Sie hatte das Recht, hiernach zu erwarten, daß „die Haumonds“, wie sie Alfred und Germaine nun nannte, ihr sofort einen Besuch machen würden, um selbst für die Einladung zu danken.

Richtig erschien auch Germaine schon am folgenden Tag.

„Ich bitte Sie, Alfred zu entschuldigen. Er ist sich vollkommen der Unhöflichkeit bewußt, die er begeht, allein er rechnet auf Ihre freundschaftliche Nachsicht, die Sie ihm so oft bewährt haben. Er ist so in Arbeit vertieft, daß er sich ungern seine besten Stunden durch gesellschaftliche Pflichten zerstört,“ sagte Germaine.

Sie sah noch gerade so aus wie in Baden, worüber Frau Mietze sich wunderte, denn sie hatte immer die naive Vorstellung, man müsse den Menschen jede Veränderung ansehen, und ebenso eine naive Unbescheidenheit, die Leute daraufhin anzustarren.

„Man ist es ja gewohnt, Herrn von Haumond alles immer anders machen zu sehen, als andere Leute es thun,“ sprach Frau Ravenswann spitzig. „Ich hatte gedacht, daß Sie ihn ein bißchen erziehen sollten. Aber morgen abend hat er doch Zeit, uns die Ehre zu schenken?“

Germaine sagte, daß sie so frei sein würden.

Hierauf fand Frau Ravenswann ihren wohlwollenden Beschützerton wieder und fragte:

„Na Kinder, wie habt Ihr es Euch denn eingerichtet, und seid Ihr glücklich?“

Sie betrachtete es als ihr einfaches Recht, von Germaine in alle kleinen Geheimnisse ihres neuen Lebens aufs genaueste eingeweiht zu werden.

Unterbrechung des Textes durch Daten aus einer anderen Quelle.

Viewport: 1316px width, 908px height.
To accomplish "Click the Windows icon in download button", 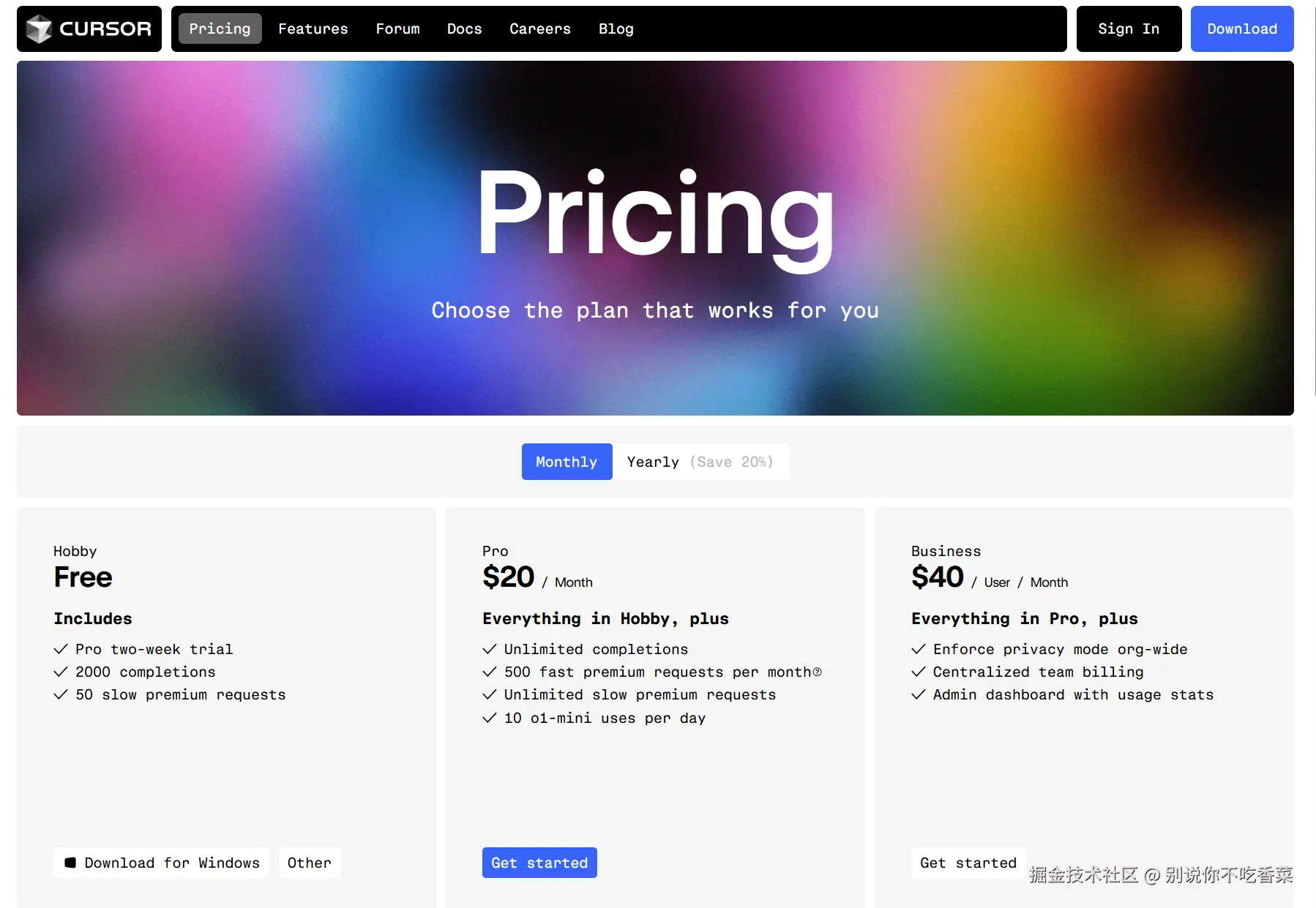I will click(x=70, y=863).
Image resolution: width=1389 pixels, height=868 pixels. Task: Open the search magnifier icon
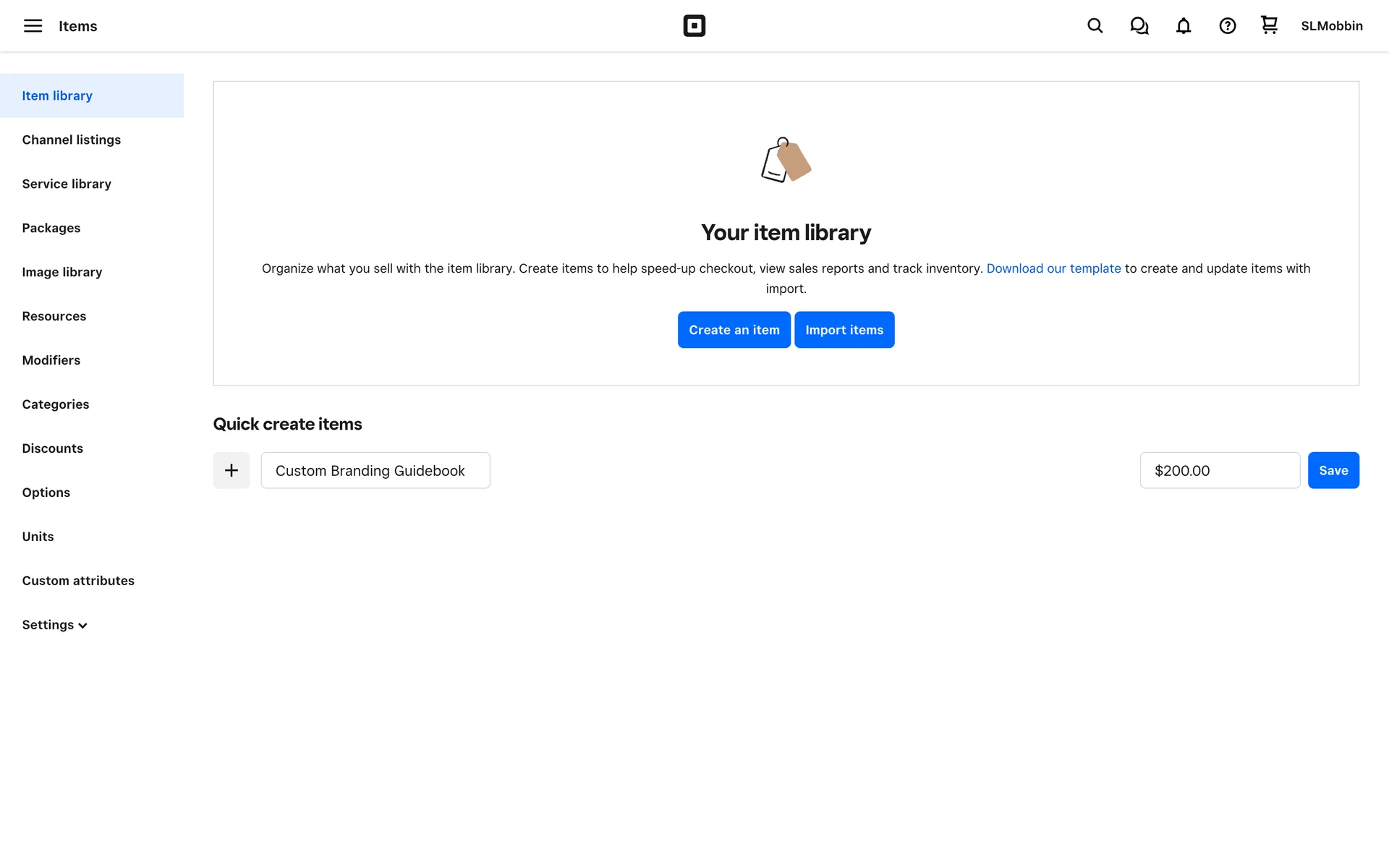[1095, 26]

„Wir haben uns vorerst gar nicht eingerichtet, sondern bewohnen einige möblirte Zimmer. Alfred denkt, sich auf dem Lande anzukaufen. Und wir haben uns zunächst nur auf Steinwebers Zureden entschlossen, hier zu bleiben, bis Alfred mit der Uebersetzung eines englischen philosophischen Werkes fertig ist. Marbod Steinweber fand das Begonnene zu werthvoll, um es als Bruchstück ungenützt liegen zu lassen,“ erzählte Germaine.

„Ach – auf dem Lande will er sich ankaufen? Das kann reizend werden. Nur ja dicht bei Berlin, dann kommen wir im Sommer immer hinaus. So auf dem Lande zu Besuch sein, ist meine Schwärmerei. Aber sagen Sie doch, wie ist er so als Ehemann – ganz leicht ist wohl nicht mit ihm umzus-pringen. Zeigt er Ihnen auch ein bißchen die Sehenswürdigkeiten von Berlin?“

Germaine wußte wirklich nicht recht, wie sie diese mit ganz gutmüthiger Zudringlichkeit gestellten Fragen beantworten oder abweisen sollte.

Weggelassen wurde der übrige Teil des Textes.